The election for House Ways and Means Committee Chairman will begin Wednesday, before Ryan has a chance to follow through on his promise to change the House Republican Steering Committee. He told Republicans on Tuesday that the Steering Committee changes would be made by Thanksgiving.
Freedom Caucus members have criticized the makeup of the internal GOP panel, which holds huge sway in determining committee assignments. During former House Speaker John Boehner’s tenure, they said the Steering Committee effectively functioned as rubber stamp for House leadership.
Speaking to members at a closed-door conference meeting Tuesday morning, Speaker Paul Ryan (R-Wis.) reiterated his goal of changing the House Republican Steering Committee to reflect critics’ concerns. It will be the first in a series of promised internal procedural reforms that the arch-conservative group has eagerly sought.
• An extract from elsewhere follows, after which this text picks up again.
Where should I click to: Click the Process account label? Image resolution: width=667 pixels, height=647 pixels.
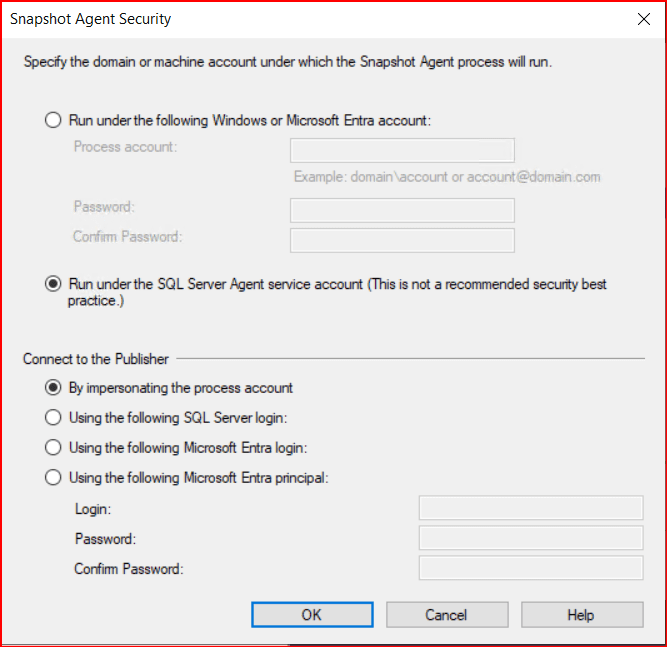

Before that happens, however, Ryan wants to immediately find a new chairman of the Ways and Means Committee, the chamber’s chief tax-writing position. Ryan vacated the slot when he became Speaker.
And even though the speedy election means Ryan and his leadership team will have tremendous influence over who gets selected — they control more than one-third of the votes — Freedom Caucus members said Tuesday they are not worried.
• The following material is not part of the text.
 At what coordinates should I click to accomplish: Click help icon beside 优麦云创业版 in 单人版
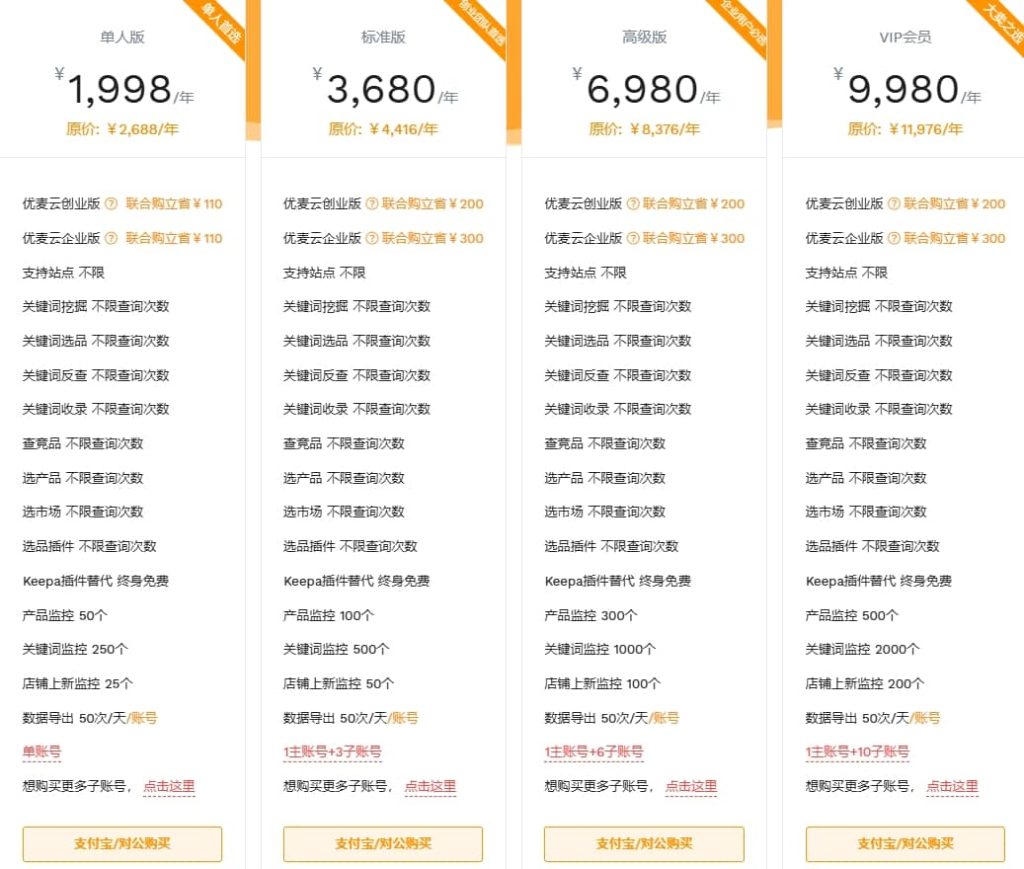[x=111, y=204]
“Not really,” said Freedom Caucus Chair Jim Jordan (R-Ohio), when asked whether the early election irked him. He added that the Freedom Caucus would not side with either of the two candidates for the position, Reps. Kevin Brady (R-Texas) and Pat Tiberi (R-Ohio).
“We’ve got to get it filled right away,” said Rep. Mark Meadows (R-N.C.), a founding member of the group. “Honestly, [Ryan]’s committed to reform and I think the Steering Committee will make a good decision. Most of our concerns with [the] Steering Committee are just about proper representation and committee assignments.”
Ryan obviously has the Freedom Caucus’s trust in a way that Boehner did not, and not just on committee assignments. Rep. John Fleming (R-La.) said he was encouraged by the way Ryan is handling the first major piece of legislation in his speakership, a multi-year highway reauthorization bill. “I like the fact that it’s a more open process,” he said.
Jordan, concurred, saying that it is “a great sign” that members will have the chance to vote on so many amendments.
That was precisely the message Ryan hammered home to GOP members Tuesday morning, according to Rep. Steve Stivers (R-Ohio). “It’s going to be an open process, it’s a bold new day,” Stivers said, paraphrasing Ryan’s pitch in the room.
“I’m very committed to a complete set of changes to the House rules to make it a more deliberative and participatory process,” Ryan said at a press conference after the conference meeting. “We’re going to do this as a team, and we’re going to get this right for the American people.”
So far, Ryan has been able to avoid the animosity that characterized Boehner’s relationship with the coalition of conservative lawmakers who eventually led to his resignation. Ryan received the support of a supermajority of the Freedom Caucus in his pursuit of the speaker’s gavel, and he got almost no blowback from conservatives for voting in favor of a budget deal that Boehner and other GOP leaders negotiated in secret with Democrats and the White House.
But it remains to be seen how long the golden days will last. Haggling over a year-end spending bill through the next several weeks will prove a formidable hurdle for the new speaker.
A particular challenge for Ryan will be managing GOP efforts to attach series of policy “riders” to the year-end spending bill. Those riders could include language to defund Planned Parenthood or roll back parts of President Obama’s environmental agenda.
Democrats and the White House are adamant that such initiatives be left out of the final spending bill. But many Republicans, frustrated with a budget deal that they say gave Democrats most of what they wanted, are eager to come away from this year’s spending negotiations with some policy victories.
Freedom Caucus members say they intend to hold Ryan to his promises, especially on reforming the Republican Steering Committee, even though the Ways and Means Chairman will be selected under the old process.
“I take them at their word,” said Fleming of House leadership’s insistence in filling the Ways and Means slot promptly. “Going forward, however, I also take them at their word that we should redo Steering by the end of the month.”